Enter the Warzone, where sacred cows run scared.
** Fresno State is mounting a Twitter campaign to get President Obama to throw out the first pitch at Friday's softball game.
Hasn't he done enough underhanded things already?
** The President is a big college hoops fan who always fills out an NCAA bracket.
Which may explain why he's unfamiliar with Fresno State.
** Coming out as a homosexual three months before the NFL draft?
That takes more courage than anything on a football field.
** Michael Sam informed his Missouri teammates of his orientation before last season, and the Tigers went on win 12 games and play for the SEC title.
So much for the notion gay players are a negative force in the locker room.
** At some point, an athlete's orientation will no longer merit front-page coverage.
But we're not there. Still.
** There was some consternation last week because Fresno State signed only one high school football player from the Valley.
Time to look outside the provincial snow globe.
** Tim DeRuyter should be offering scholarships to all the top local prospects, but he can't make them stay home.
Nor should he be obligated to sign second-tier Valley players if can recruit better ones from outside the region.

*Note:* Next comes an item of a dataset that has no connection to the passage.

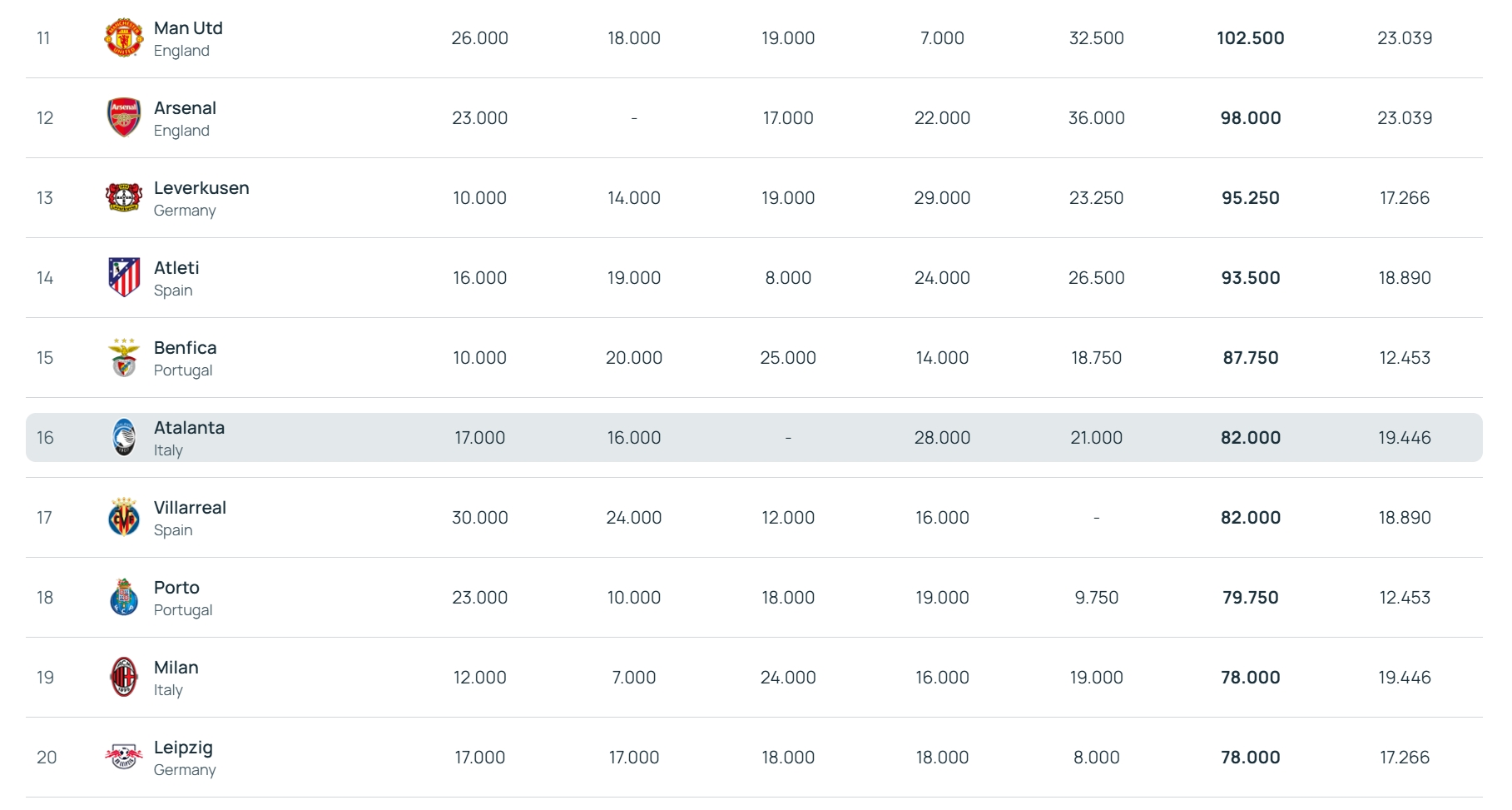Click the AC Milan crest

(x=124, y=677)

** Did Bulldogs fans cheer less heartily for Davante Adams because he's from Palo Alto instead of Porterville?
No. So what's the issue?
** Fresno State would sell more $5 upper-level tickets for men's basketball games if people who called the Save Mart Center box office weren't told they don't exist.
Just saying ...
** The Web site for The Square at Campus Pointe claims the mixed-use development at Shaw and Chestnut is "a short walk from the San Joaquin River."

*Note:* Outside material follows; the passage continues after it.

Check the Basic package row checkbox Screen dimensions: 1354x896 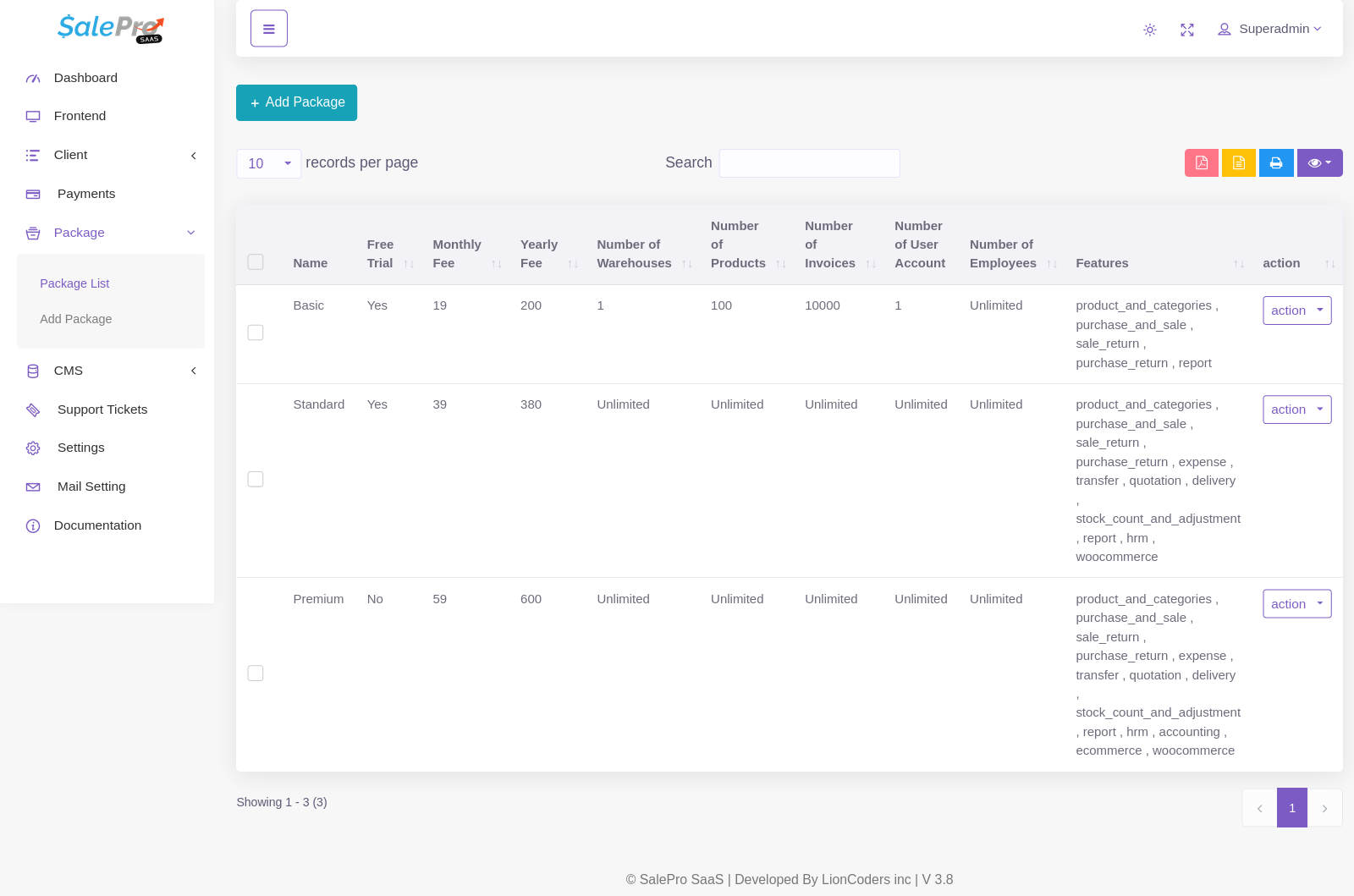pos(256,333)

A short walk? Maybe if you're a camel. In summer, better bring two humps.
** Speaking of Campus Pointe, the "e" is pretty pointless.
** Pardini's will provide concession sales at Bulldog Stadium starting next season.
Bet Bulldogs fans gave that news a standing Ovation(s), so to speak.
** Jeff Orr, the Texas Tech fan who swore at Oklahoma State's Marcus Smart, is an air-traffic controller.
He just can't control his own mouth.
** Any adult who calls a college kid a "piece of crap" during a game probably matches that description.
Might be time for universities to actually enforce those "unsportsmanlike behavior will not be tolerated" announcements.
** Every four years, we tell ourselves to give the Winter Olympics a chance.
And every four years we do. For about 15 minutes. Until our remote finger can't help itself.
** Don't get us wrong. It takes incredible athletic ability to land a triple axel or a frontside 1080.
But any contest whose outcome is decided by judges is not a sport. Not by our definition anyway.
** Just don't sit so close to the TV. You might get pink eye from Bob Costas.
** For no particular reason: Torvill and Dean
** Makes perfect sense it took Great Britain 90 years to win a Winter Olympics medal on snow.
After all, it's a tropical island.
** What's the sweetest sentence ever written in English?
Gotta be either "Shall I compare thee to a summer's day?" or "Pitchers and catchers report to spring training."